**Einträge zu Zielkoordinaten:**
.....

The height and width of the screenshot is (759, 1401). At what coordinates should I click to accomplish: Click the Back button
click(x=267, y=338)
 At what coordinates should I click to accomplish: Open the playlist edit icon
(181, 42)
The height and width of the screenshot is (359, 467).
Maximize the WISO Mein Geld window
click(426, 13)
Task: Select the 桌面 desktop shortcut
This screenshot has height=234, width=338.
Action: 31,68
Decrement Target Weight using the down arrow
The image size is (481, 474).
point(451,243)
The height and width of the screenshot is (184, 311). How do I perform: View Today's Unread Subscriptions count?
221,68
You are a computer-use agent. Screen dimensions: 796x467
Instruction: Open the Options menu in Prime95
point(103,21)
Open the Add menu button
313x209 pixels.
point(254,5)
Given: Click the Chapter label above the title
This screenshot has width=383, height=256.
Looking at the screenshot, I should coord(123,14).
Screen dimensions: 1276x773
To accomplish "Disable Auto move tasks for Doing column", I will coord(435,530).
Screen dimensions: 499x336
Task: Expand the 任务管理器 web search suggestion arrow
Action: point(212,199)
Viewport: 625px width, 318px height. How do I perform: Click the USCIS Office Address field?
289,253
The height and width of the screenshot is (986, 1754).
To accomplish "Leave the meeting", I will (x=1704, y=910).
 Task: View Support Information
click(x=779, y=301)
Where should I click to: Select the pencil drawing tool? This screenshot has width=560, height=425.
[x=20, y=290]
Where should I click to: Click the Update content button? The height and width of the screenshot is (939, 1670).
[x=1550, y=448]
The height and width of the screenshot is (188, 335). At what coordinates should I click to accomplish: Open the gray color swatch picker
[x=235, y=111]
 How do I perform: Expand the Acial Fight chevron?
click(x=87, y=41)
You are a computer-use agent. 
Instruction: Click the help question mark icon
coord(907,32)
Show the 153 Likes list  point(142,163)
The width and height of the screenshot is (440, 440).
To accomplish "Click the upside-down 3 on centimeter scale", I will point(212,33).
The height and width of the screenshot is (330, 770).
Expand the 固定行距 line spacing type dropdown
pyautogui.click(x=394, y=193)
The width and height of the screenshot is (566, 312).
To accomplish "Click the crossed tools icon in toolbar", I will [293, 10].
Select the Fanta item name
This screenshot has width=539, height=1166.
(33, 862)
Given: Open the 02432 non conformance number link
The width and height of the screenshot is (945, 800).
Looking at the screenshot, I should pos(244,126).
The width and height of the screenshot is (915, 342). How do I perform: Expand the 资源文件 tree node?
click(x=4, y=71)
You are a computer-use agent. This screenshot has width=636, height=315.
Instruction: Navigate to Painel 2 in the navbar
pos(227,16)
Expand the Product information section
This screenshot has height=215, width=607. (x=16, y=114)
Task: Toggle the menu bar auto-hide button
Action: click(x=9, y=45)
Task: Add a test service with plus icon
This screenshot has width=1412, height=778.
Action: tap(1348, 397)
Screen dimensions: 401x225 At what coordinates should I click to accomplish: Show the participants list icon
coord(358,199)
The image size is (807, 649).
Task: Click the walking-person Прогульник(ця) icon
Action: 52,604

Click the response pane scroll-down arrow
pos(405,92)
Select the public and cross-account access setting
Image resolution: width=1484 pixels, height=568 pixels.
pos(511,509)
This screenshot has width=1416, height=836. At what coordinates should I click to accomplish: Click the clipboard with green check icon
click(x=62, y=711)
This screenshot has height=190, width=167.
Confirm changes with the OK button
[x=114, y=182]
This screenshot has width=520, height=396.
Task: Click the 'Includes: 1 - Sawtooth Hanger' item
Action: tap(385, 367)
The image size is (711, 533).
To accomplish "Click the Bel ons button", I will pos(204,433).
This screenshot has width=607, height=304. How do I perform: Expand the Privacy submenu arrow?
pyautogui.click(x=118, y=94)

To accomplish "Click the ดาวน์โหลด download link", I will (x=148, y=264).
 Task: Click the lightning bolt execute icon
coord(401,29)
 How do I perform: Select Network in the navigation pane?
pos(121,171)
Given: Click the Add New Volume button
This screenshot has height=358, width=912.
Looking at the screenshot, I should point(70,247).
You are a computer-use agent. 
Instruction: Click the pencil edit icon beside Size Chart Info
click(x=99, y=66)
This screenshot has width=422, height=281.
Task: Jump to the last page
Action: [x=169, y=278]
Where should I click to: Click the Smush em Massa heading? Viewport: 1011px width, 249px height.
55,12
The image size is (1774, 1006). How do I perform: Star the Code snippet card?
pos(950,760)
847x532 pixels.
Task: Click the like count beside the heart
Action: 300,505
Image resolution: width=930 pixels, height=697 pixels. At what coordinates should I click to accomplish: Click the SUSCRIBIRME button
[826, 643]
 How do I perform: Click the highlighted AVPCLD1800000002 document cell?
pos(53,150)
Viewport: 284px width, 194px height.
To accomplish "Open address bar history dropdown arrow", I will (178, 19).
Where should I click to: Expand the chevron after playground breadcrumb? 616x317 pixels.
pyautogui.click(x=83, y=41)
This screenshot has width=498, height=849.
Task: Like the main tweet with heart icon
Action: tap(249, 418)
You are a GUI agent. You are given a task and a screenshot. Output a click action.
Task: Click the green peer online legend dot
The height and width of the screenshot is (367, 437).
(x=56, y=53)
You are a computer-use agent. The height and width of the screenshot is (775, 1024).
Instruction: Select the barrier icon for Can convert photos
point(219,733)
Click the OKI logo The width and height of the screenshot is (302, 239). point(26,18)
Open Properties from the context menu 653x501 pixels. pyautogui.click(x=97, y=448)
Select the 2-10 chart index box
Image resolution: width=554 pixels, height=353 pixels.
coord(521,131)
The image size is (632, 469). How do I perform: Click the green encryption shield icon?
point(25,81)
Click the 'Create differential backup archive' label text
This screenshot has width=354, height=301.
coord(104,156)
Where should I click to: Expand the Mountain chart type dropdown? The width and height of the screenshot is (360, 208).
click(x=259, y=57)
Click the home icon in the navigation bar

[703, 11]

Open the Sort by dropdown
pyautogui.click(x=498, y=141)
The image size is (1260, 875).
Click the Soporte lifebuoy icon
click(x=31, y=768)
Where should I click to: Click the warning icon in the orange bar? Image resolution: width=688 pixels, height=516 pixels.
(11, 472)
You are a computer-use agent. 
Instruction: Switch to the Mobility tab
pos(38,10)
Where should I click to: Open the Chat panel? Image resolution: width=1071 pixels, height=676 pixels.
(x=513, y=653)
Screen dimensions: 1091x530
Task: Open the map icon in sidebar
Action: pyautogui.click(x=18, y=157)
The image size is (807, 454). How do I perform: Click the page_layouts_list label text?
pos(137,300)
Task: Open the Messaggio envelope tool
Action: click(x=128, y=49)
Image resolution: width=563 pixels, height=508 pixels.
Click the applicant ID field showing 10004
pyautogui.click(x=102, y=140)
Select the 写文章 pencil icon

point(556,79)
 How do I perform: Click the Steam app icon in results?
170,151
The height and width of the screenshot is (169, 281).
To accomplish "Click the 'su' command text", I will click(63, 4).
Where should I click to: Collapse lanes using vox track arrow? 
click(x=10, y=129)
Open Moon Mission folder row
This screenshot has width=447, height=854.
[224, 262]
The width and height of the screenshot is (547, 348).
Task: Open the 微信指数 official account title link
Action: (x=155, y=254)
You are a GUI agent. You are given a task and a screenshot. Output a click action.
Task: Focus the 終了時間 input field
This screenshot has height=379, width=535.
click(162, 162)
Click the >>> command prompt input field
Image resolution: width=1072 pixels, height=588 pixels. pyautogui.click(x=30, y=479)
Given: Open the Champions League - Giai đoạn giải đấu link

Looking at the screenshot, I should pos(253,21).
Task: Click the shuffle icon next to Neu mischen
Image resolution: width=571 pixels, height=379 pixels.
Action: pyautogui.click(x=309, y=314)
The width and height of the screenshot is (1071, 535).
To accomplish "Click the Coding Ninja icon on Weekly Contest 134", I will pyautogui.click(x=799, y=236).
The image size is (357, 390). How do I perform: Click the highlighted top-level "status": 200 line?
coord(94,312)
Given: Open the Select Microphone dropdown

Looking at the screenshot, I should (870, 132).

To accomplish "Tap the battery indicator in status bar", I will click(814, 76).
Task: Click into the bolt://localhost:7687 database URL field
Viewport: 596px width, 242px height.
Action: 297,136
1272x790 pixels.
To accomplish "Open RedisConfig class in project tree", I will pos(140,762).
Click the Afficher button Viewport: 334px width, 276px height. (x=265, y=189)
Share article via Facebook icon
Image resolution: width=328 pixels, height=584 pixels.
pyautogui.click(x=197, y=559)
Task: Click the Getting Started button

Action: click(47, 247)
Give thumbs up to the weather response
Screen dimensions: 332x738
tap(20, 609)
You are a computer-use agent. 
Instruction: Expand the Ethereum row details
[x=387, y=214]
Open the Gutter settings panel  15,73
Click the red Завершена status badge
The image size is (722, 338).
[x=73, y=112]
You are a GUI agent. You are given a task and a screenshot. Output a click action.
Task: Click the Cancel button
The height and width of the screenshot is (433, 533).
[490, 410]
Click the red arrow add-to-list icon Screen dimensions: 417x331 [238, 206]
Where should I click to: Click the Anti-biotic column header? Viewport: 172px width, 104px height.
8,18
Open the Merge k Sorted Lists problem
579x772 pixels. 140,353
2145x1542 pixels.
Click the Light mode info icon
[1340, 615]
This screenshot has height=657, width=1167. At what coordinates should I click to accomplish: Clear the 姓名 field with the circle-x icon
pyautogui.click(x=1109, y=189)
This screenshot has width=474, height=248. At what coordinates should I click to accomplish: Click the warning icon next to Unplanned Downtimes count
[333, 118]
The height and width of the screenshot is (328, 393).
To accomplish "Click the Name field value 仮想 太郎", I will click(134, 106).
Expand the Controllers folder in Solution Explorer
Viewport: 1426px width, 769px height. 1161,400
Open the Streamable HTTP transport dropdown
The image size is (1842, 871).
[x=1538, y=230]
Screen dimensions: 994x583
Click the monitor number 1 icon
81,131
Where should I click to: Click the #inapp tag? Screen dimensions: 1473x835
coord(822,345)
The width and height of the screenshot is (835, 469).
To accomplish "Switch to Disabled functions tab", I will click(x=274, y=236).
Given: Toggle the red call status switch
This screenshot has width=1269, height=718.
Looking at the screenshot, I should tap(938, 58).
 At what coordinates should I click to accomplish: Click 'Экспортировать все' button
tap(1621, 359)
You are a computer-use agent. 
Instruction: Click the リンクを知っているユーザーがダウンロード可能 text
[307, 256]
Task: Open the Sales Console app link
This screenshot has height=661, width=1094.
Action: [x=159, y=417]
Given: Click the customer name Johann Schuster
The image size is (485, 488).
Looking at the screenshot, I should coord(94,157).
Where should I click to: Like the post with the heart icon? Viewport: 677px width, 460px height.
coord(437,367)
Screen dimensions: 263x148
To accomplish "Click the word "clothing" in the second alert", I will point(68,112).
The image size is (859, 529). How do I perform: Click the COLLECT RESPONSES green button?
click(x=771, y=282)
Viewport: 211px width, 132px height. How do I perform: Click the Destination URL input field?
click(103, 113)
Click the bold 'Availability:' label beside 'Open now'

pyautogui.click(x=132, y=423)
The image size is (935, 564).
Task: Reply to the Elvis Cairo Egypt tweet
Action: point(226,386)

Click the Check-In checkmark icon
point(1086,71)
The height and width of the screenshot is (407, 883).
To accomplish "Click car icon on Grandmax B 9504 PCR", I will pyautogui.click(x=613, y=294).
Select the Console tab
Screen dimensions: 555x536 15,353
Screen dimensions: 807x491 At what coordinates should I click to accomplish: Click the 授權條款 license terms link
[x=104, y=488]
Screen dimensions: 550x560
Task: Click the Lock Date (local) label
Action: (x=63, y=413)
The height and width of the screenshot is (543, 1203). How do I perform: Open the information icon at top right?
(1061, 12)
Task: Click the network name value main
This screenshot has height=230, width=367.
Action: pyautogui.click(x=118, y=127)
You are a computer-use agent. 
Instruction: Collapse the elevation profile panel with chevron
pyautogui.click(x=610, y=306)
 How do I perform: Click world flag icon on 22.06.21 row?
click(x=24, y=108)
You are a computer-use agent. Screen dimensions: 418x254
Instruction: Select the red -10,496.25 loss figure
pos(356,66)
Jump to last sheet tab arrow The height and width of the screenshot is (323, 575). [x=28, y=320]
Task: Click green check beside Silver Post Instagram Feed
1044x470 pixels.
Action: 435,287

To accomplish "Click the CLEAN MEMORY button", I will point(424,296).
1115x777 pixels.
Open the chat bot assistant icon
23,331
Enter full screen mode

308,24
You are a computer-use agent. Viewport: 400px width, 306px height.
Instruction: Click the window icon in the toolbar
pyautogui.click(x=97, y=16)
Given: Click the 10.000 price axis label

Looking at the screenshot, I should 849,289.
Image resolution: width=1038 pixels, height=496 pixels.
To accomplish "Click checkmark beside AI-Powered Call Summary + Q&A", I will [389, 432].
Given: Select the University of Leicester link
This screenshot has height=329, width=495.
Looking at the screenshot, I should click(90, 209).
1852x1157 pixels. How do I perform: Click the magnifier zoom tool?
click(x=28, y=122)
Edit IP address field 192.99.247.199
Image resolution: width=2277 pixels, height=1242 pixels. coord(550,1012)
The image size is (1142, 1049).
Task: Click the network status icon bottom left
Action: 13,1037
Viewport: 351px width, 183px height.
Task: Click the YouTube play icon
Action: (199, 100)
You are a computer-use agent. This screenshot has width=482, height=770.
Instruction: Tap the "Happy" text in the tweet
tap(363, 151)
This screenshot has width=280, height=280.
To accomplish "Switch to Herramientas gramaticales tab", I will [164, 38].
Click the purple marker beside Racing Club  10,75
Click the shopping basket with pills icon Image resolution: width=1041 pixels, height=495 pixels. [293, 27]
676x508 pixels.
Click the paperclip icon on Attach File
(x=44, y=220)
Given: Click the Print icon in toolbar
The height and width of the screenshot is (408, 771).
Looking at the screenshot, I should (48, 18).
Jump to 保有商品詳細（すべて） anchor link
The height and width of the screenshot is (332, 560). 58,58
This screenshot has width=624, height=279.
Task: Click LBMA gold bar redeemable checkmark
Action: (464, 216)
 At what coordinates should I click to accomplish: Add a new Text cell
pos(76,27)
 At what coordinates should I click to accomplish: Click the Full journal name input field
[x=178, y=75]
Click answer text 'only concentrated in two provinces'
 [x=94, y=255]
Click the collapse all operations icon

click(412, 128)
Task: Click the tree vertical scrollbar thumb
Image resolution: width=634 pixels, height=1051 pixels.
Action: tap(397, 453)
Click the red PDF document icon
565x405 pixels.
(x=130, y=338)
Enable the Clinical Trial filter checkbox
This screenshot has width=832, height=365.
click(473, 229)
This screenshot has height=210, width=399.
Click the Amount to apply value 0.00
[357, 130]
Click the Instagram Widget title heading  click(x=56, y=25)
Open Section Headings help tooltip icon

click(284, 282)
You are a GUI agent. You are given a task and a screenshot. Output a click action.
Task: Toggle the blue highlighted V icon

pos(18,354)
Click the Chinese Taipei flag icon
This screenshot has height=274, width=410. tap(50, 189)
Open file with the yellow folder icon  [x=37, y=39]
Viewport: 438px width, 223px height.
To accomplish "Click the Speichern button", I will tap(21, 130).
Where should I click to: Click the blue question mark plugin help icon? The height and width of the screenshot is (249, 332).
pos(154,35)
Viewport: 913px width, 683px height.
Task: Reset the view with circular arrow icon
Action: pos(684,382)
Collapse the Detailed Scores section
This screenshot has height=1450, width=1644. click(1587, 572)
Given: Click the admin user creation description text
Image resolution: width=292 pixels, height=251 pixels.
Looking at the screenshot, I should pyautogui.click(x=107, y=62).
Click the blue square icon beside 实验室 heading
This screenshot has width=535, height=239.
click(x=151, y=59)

.....

**Ziel der Aufgabe:** Stelle den Abschnitt der Auflistung von der Zeile mit „The height and width of the screenshot is (188, 335).“ bis einschließlich der Zeile mit „Action: tap(1348, 397)“ als Markdown-Tabelle mit den Spalten „Nr.“ und „Zeile“ dar. Nummeriere die Zeilen fortlaufend und lass Leerzeilen weg.

**Ergebnis:**
| Nr. | Zeile |
|---|---|
| 1 | The height and width of the screenshot is (188, 335). At what coordinates should I click to accomplish: Open the gray color swatch picker |
| 2 | [x=235, y=111] |
| 3 |  How do I perform: Expand the Acial Fight chevron? |
| 4 | click(x=87, y=41) |
| 5 | You are a computer-use agent.  |
| 6 | Instruction: Click the help question mark icon |
| 7 | coord(907,32) |
| 8 | Show the 153 Likes list  point(142,163) |
| 9 | The width and height of the screenshot is (440, 440). |
| 10 | To accomplish "Click the upside-down 3 on centimeter scale", I will point(212,33). |
| 11 | The height and width of the screenshot is (330, 770). |
| 12 | Expand the 固定行距 line spacing type dropdown |
| 13 | pyautogui.click(x=394, y=193) |
| 14 | The width and height of the screenshot is (566, 312). |
| 15 | To accomplish "Click the crossed tools icon in toolbar", I will [293, 10]. |
| 16 | Select the Fanta item name |
| 17 | This screenshot has width=539, height=1166. |
| 18 | (33, 862) |
| 19 | Given: Open the 02432 non conformance number link |
| 20 | The width and height of the screenshot is (945, 800). |
| 21 | Looking at the screenshot, I should pos(244,126). |
| 22 | The width and height of the screenshot is (915, 342). How do I perform: Expand the 资源文件 tree node? |
| 23 | click(x=4, y=71) |
| 24 | You are a computer-use agent. This screenshot has width=636, height=315. |
| 25 | Instruction: Navigate to Painel 2 in the navbar |
| 26 | pos(227,16) |
| 27 | Expand the Product information section |
| 28 | This screenshot has height=215, width=607. (x=16, y=114) |
| 29 | Task: Toggle the menu bar auto-hide button |
| 30 | Action: click(x=9, y=45) |
| 31 | Task: Add a test service with plus icon |
| 32 | This screenshot has width=1412, height=778. |
| 33 | Action: tap(1348, 397) |